Yes, a bad cable has given me problems many times, with many systems (hard drives, USB, audio, etc.)! That's always a possibility. I try to keep extra cables just in case.
As for the amount of latency you'll notice: it will vary depending on how sensitive you are, how fast of a response you expect. I'm generally ok with up to approximately 12ms total latency. If I'm playing fast guitar parts though, sometimes my timing is affected by it a little bit and it's challenging to compensate.
Something else to consider: monitoring "through hardware" won't have the same latency as monitoring "through Reaper". If you can monitor from the audio device itself (instead of using monitoring on the track) during recording, that will be effectively "zero latency" (it's actually a few samples of latency, but nothing you'd notice). Reaper will record the part in sync with the other tracks, compensating for any latency during recording. If you are using guitar amp sims in Reaper (or are using MIDI synthesizers in Reaper), you'd need to monitor through Reaper. But you mentioned using a Kemper, so that should be something you can monitor in realtime through hardware. Check your settings of the RME card for its "input monitoring" (and/or "zero latency monitoring"). If you use that, your project can have 2 seconds of latency and it won't affect your performance during recording.

About buffer sizes: with my audio card, I initially chose 256 samples and 3 buffers (total = 768 samples). If I used 2 buffers of 256 samples (total = 512 samples), I would have problems. Later I realized I hadn't tried smaller block sizes but more blocks.
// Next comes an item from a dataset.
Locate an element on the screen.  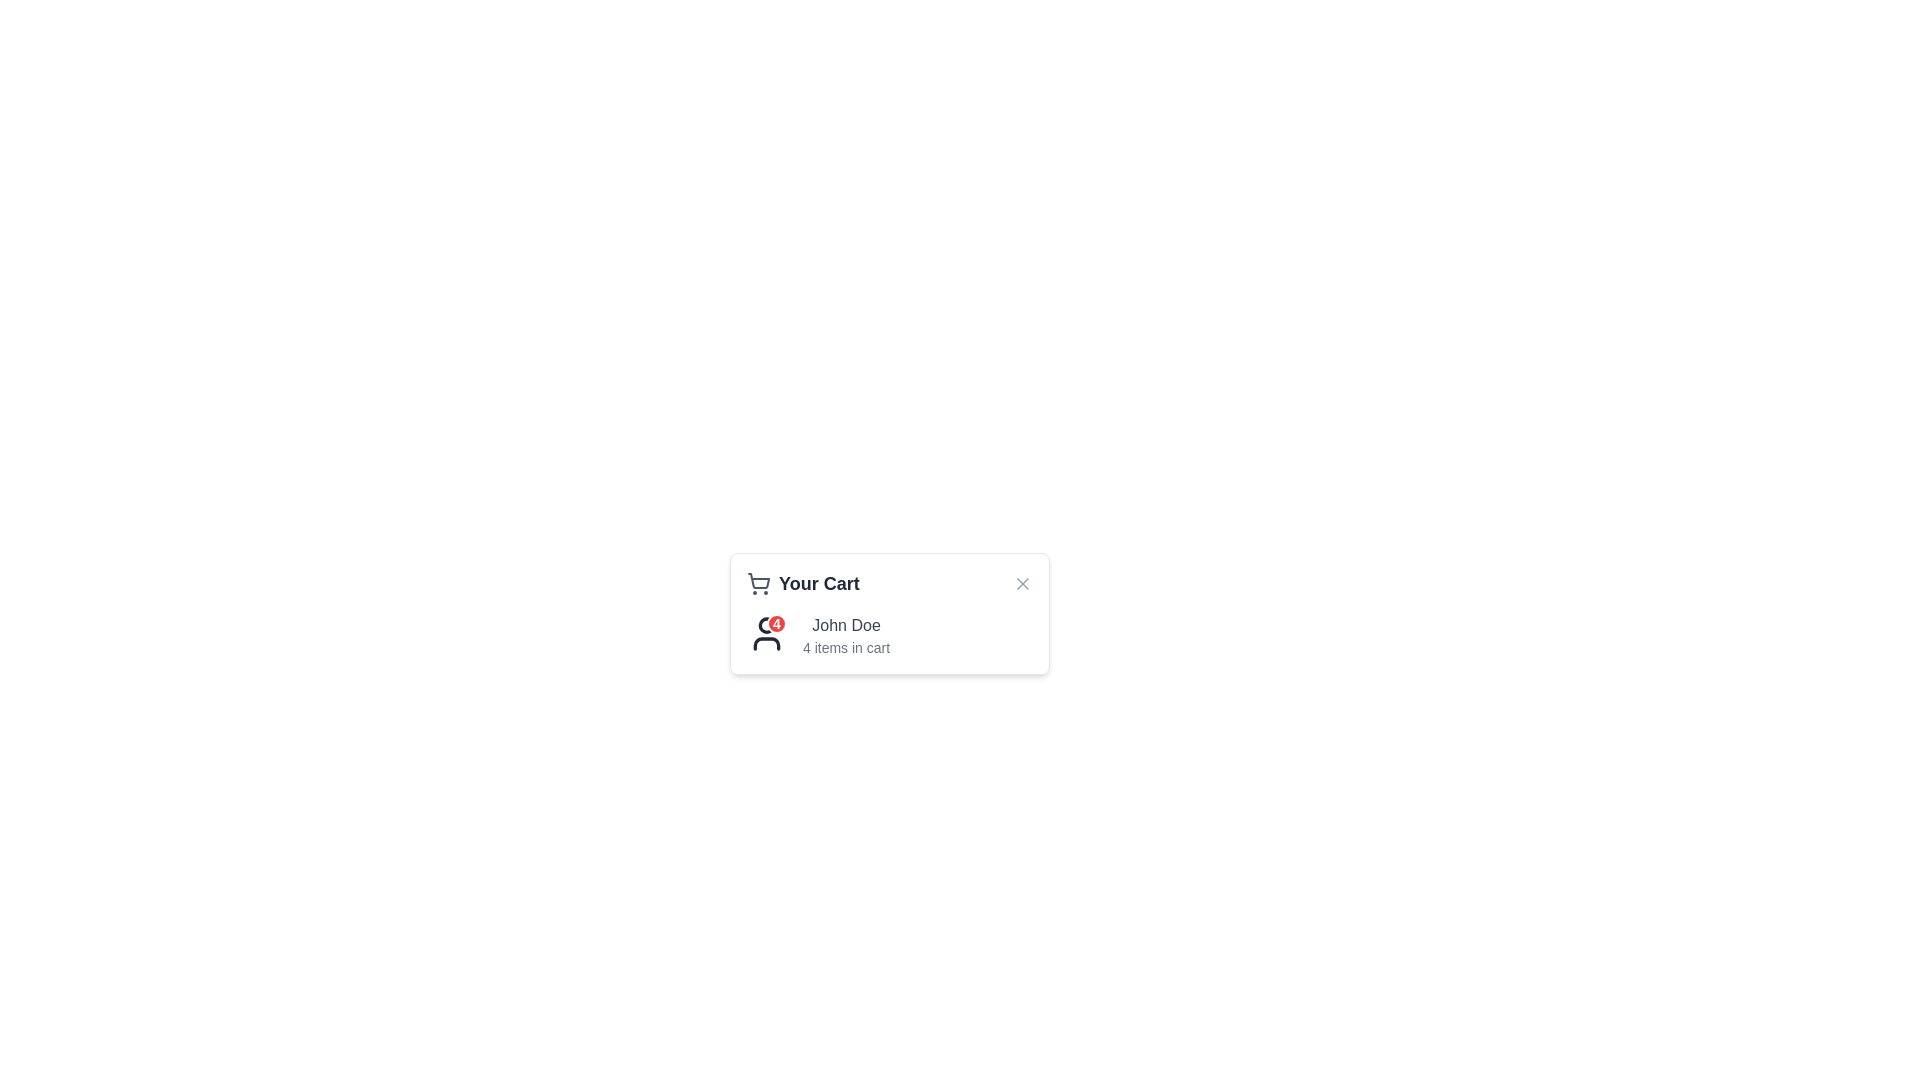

I was able to make the system work correctly with a block size of 64 samples x5 blocks (320 samples), which is less than 2 buffers of 256 samples (total = 512 samples)! So the smaller size of the block wasn't as important as the number of blocks.
At 32 samples though, my system doesn't perform well with any number of blocks.

So remember that the total number of samples (block size in samples x number of blocks) isn't as important to keeping the system running correctly. There will be a minimum number of samples, of course. But maybe a smaller block size is ok, if you use more blocks. Also using larger blocks maybe is ok with fewer blocks.